OK, so we’ve now entered blogging silly season. While nuanced villains with complex and engaging motives are all very well, there are times in the life of every seasoned armchair hero when he wants to gaze at his computer screen and find pure, calculating, cartoonish evil staring back at him, stubbornly, creepily refusing to blink.
The true mastermind behind the Soviet invasion of America in Red Alert 2, Yuri is the power-obsessed spawn of a Communist plot to create mind-enslaving psychics, booted up by none other than Stalin himself (my biggest disappointment with the Red Alert sequels was the lack of a snarling, zombie Stalin, so Yuri has to step in as the deceased despot’s successor). Thanks to his knack for snapping the wills of Allied spies, the Soviets are able to able to storm the mainland United States and sweep through their major cities with total surprise.

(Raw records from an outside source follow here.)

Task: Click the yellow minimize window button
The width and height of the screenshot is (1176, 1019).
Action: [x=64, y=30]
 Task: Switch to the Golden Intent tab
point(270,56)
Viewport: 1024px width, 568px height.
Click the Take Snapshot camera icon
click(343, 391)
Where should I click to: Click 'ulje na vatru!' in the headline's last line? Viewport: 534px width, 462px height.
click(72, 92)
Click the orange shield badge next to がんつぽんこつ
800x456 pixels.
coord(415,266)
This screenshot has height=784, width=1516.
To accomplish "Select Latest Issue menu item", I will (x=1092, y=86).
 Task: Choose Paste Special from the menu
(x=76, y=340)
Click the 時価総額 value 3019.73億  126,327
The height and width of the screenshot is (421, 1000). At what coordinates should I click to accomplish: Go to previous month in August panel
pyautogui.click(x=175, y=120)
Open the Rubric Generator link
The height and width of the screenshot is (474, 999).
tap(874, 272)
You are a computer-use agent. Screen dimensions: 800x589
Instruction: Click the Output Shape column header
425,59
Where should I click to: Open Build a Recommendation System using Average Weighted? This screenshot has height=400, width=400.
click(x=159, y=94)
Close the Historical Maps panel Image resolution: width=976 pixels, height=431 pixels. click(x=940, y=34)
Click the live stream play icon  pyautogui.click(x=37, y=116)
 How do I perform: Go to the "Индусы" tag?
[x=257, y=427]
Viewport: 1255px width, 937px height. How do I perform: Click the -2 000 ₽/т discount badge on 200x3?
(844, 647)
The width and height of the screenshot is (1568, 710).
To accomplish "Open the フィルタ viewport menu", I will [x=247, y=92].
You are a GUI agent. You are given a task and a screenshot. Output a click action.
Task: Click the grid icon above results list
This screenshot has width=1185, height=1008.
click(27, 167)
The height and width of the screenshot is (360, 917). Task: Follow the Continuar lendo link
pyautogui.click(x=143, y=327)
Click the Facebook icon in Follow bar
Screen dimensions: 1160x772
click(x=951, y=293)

In the Allied campaign, Yuri is an unnervingly focussed and competent antagonist, an island of soft-voiced and understated malice amongst the pompous preening and hammy hostility of the other Soviet villains (outrageously larger-than-life characters are a franchise staple, which makes Yuri stand out even more). His strategic ploys have a markedly sinister edge, even for the atrocity-prone Soviets; as early as the vanilla game he’s mind-controlling the ordinary people of Washington D.C. and sending them swarming into the teeth of their countryman’s guns like zombies. His contributions to the Bolshevik war machine include bubbling cloning vats and throbbing psychic beacons, helping to push the Red Alert franchise away from any tenuous realism and into the realm of full-blown pulp-science, where brightly-coloured livery, thunderous firepower and sizzling ultra-tech swirl and collide in an endless, glorious ballet of mass death.
The giddy excess continues in the expansion pack, where Yuri defects from the Soviet cause and unveils his private army of leather-masked cultists, corrupt mutants and the single most evil feature of any Command and Conquer game ever; the sadistic Grinder, a towering device that mashes its occupants to a pulp and breaks them down into raw materials to fuel Yuri’s egomaniacal cause. By this point, with his tattooed skull, twisted arsenal and creatively deviant followers, Yuri has basically graduated into a Warhammer 40,000 villain.
But he’s at his most unsettling in the original Soviet campaign, where it soon becomes obvious that’s he’s just as dangerous to his own side as to the enemy, thanks to his single-minded fixation with power at any cost. Steering the Premier like a puppet, invading the mind of any Soviet bigwig who outlives his usefulness, overseeing Stalin-flavoured purges and infighting, before finally unleashing packs of his psychic clones on any homeland forces opposed to his takeover; Yuri is truly the foremost bloodthirsty supervillain of the C and C universe. There’s one exception to that, of course, but I don’t play the Tiberium games. Not enough cartoon Communism.